>> Begin DOCUMENT PASSAGE

With less than a week before Election Day, the four statewide same-sex marriage campaigns remain optimistic voters will support ballot measures that will allow gay men and lesbians to tie the knot.

“We feel as confident as I’ve ever felt going into a campaign,” said Matt McTighe, campaign director of Mainers United for Marriage.

Maine voters in 2009 approved a referendum that overturned the same-sex marriage law then-Gov. John Baldacci signed earlier that year. A Portland Press Herald poll conducted between Sept. 12-16 indicated Question 1 led by a 57-36 percent margin. A Public Policy Polling survey earlier in September found 52 percent of likely Maine voters support Question 1, compared to 44 percent who oppose it.

State campaign finance reports indicate Mainers United for Marriage has raised nearly four times as much money as Protect Marriage Maine, but the anti-Question 1 group continues to air television ads across the state that same-sex marriage supporters maintain mislead voters.

Protect Marriage Maine’s latest television ad features David and Tania Parker who unsuccessfully sued their son’s suburban Boston school after he brought home a book that features two men who get married. The Maryland Marriage Alliance, the group that prompted a Nov. 6 referendum on the Free State’s same-sex marriage law Gov. Martin O’Malley signed this year, earlier this month debuted a similar ad that features the Lexington, Mass., couple.

“What we do in a school is no substitute for what happens at home. That’s where family values come in — that’s where core values come in,” said teacher Amy Boungard who appears in a Mainers United for Marriage ad that counters the Protect Marriage Maine spot that features the Parkers. “No law is going to change the core values we teach here at home.”

A number of politicians, celebrities and other high-profile figures have either backed same-sex marriage referenda in Maine, Minnesota and Washington or opposed a proposed state constitutional amendment that would ban nuptials for gays and lesbians in Minnesota.

President Obama on Oct. 26 issued statements in support of the three same-sex marriage ballot measures and against Minnesota’s proposed state constitutional amendment.

New York City Mayor Michael Bloomberg earlier this month donated $500,000 to the Maine, Minnesota and Washington same-sex marriage campaigns. The Johns Hopkins University graduate on Oct. 12 gave $250,000 to Marylanders for Marriage Equality, the group defending Question 6.

Actor Brad Pitt on Wednesday announced he will donate $100,000 to the Human Rights Campaign’s National Marriage Fund that supports the four statewide campaigns — HRC will have invested $5 million in these ballot measures by Election Day. Bill and Melinda Gates on Oct. 23 made a $500,000 donation to Washington United for Marriage, the group supporting the referendum on the state’s same-sex marriage law Gov. Chris Gregoire signed in February.

>> End DOCUMENT PASSAGE

▶ **DIRECTIVES**
1/ Output the portion of the same-sex marriage campaign article between "With less than" and "tie the knot.", inclusive.
2/ Answer these questions using the same-sex marriage campaign article:
(a) By what margin did the Portland Press Herald poll show Question 1 leading?
(b) How much did Brad Pitt announce he would donate to the Human Rights Campaign's National Marriage Fund?
(c) On what date did President Obama issue statements on the ballot measures?
3/ Extend the same-sex marriage campaign article beyond its final sentence.
The material after this article on the same-sex marriage ballot campaigns has no connection to it.

>> Begin LISTING

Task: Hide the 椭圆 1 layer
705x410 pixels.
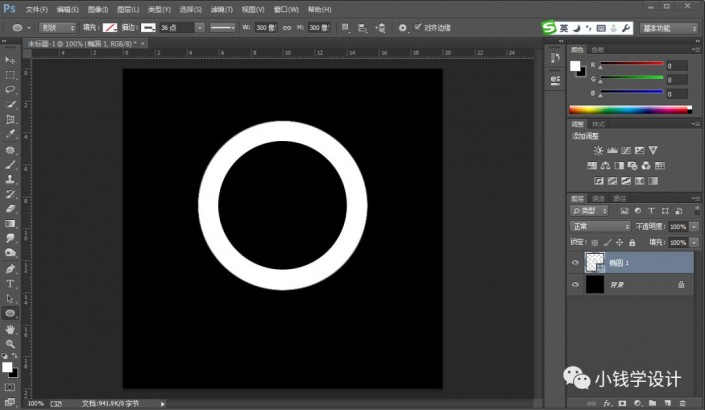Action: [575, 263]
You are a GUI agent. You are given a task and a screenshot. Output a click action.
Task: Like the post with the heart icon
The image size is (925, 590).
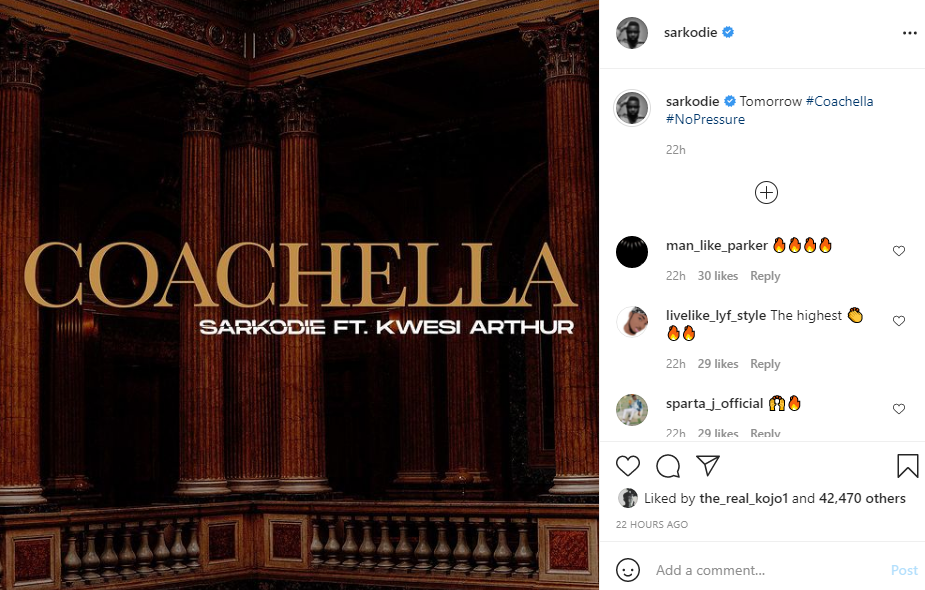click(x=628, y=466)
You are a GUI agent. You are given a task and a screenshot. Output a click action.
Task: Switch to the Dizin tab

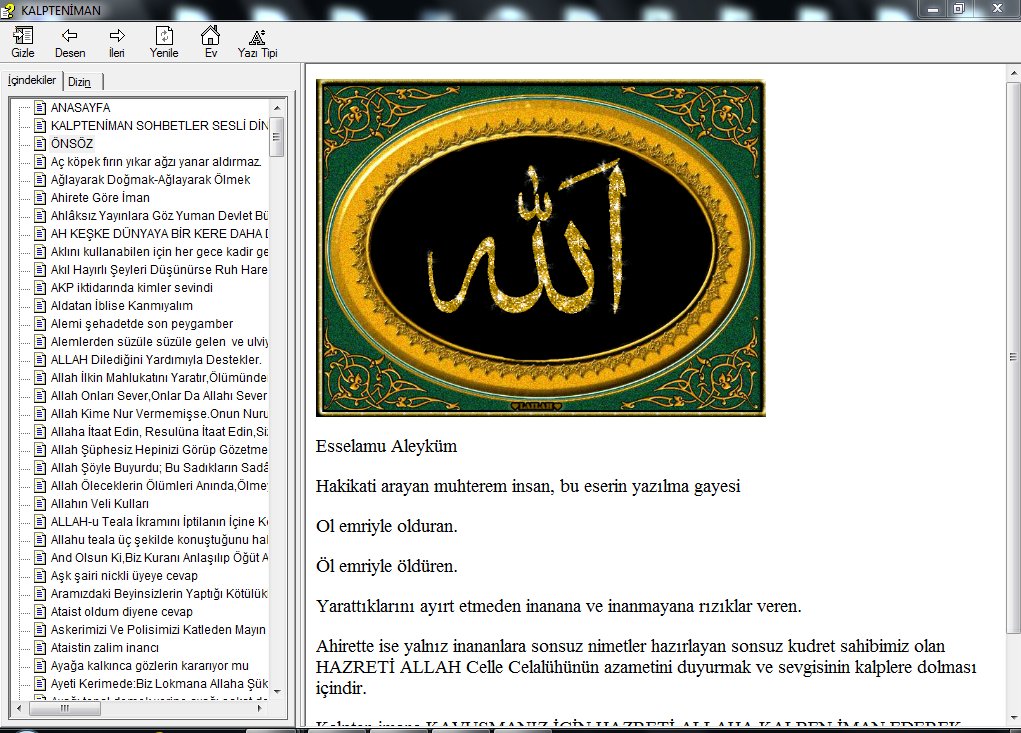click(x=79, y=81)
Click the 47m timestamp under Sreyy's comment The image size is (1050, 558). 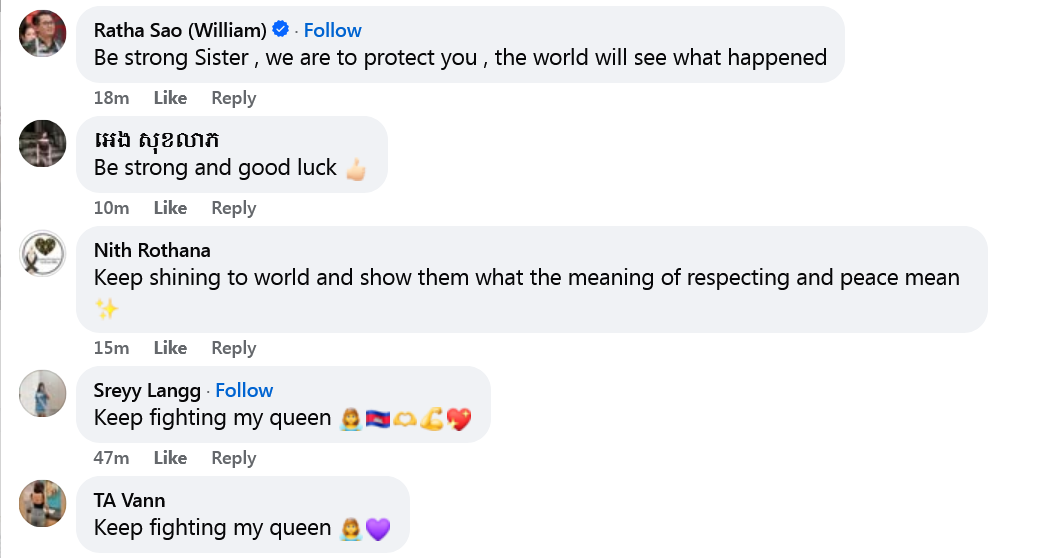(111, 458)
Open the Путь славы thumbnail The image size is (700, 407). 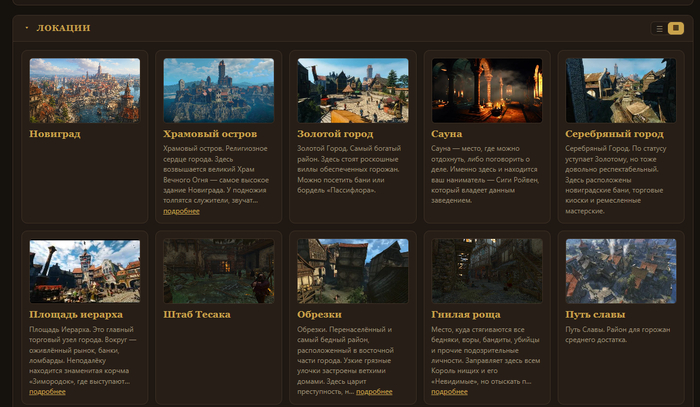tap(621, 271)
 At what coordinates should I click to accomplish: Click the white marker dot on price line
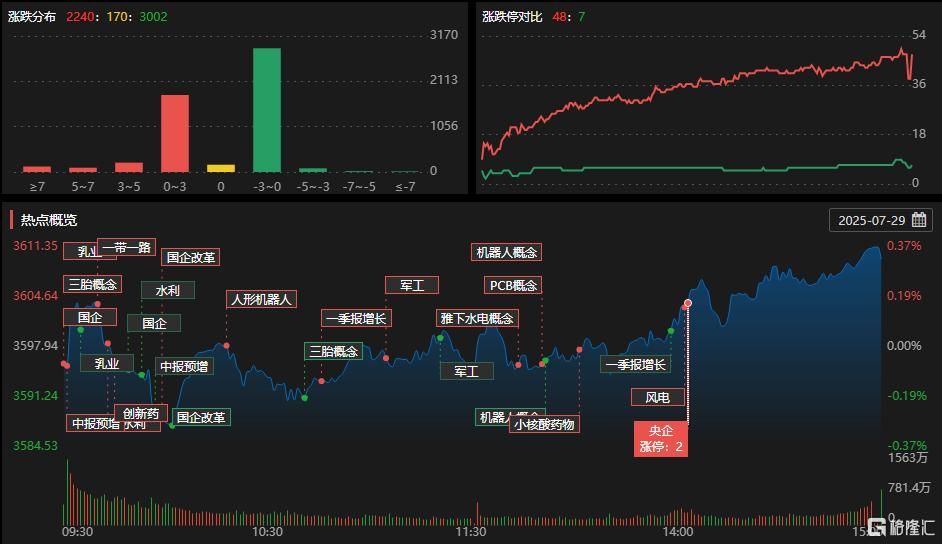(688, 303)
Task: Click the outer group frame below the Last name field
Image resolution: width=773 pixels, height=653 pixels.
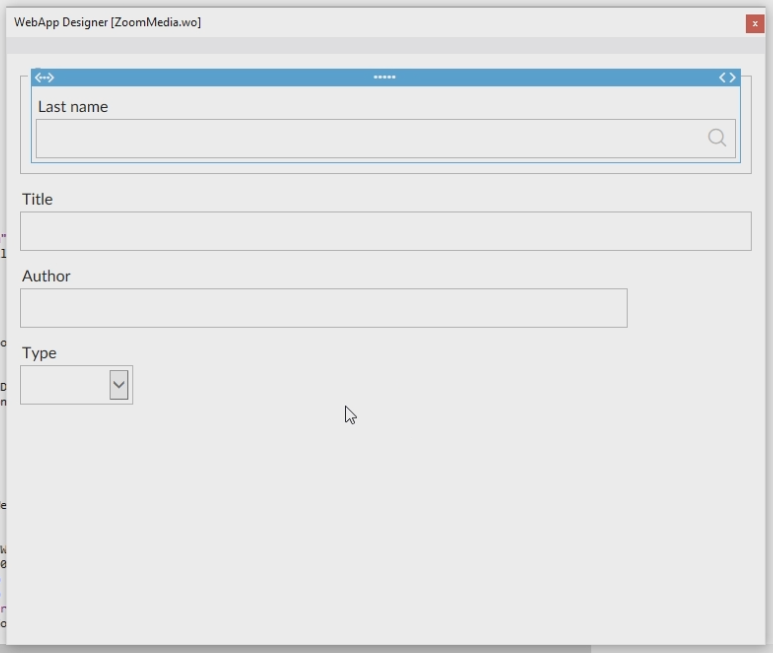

>> End LISTING

▶ **EXERCISE RESPONSES**
1/
With less than a week before Election Day, the four statewide same-sex marriage campaigns remain optimistic voters will support ballot measures that will allow gay men and lesbians to tie the knot.

2/
(a) 57-36 percent
(b) $100,000
(c) Oct. 26

3/
“These amazing gifts, from two visionary leaders, demonstrate their confidence in our campaign, which families across Washington State are counting on us to win,” said Zach Silk, campaign manager for Washington United for Marriage, who also applauded Bloomberg. “They join tens of thousands of individual donors and their call to action, coming as it does in these final days, is an inspiration to every supporter of the freedom to marry.”

Vikings punter Chris Kluwe joined U.S. Sens. Amy Klobuchar and Al Franken and hundreds of others at a Minneapolis rally on Oct. 29 against Minnesota’s proposed ban on marriage for same-sex couples.

Minnesotans United for All Families reported on Oct. 30 it has raised more than $3 million in cash and in-kind contributions since September.

A Star-Tribune Minnesota Poll published on Oct. 28 found 48 percent of likely voters support the proposed amendment, compared to 47 percent who oppose it. Richard Carlbom, campaign manager for Minnesotans United for All Marriage, conceded to the Washington Blade he expects the election results to be close. He stressed, however, he remains confident state voters will reject the proposed amendment.

“It’s an incredible force right now and we’re really proud of Minnesota standing up and uniting behind this idea that we can fight back this amendment,” he said, referring to the group’s latest campaign finance report that indicates 63,000 people have contributed to Minnesotans United for All Families. Carlbom said the campaign also has 10,000 volunteers who will work with potential voters in the days leading up to Election Day. “We know every vote will count.”

McTighe was quick to point out he does not want to become overconfident going into Election Day. He remains cautiously optimistic, however, about his group’s prospects in Maine and other same-sex marriage campaigns across the country.

“We’ve never won one of these ballot measures,” said McTighe. “I feel as good as I can possibly feel.”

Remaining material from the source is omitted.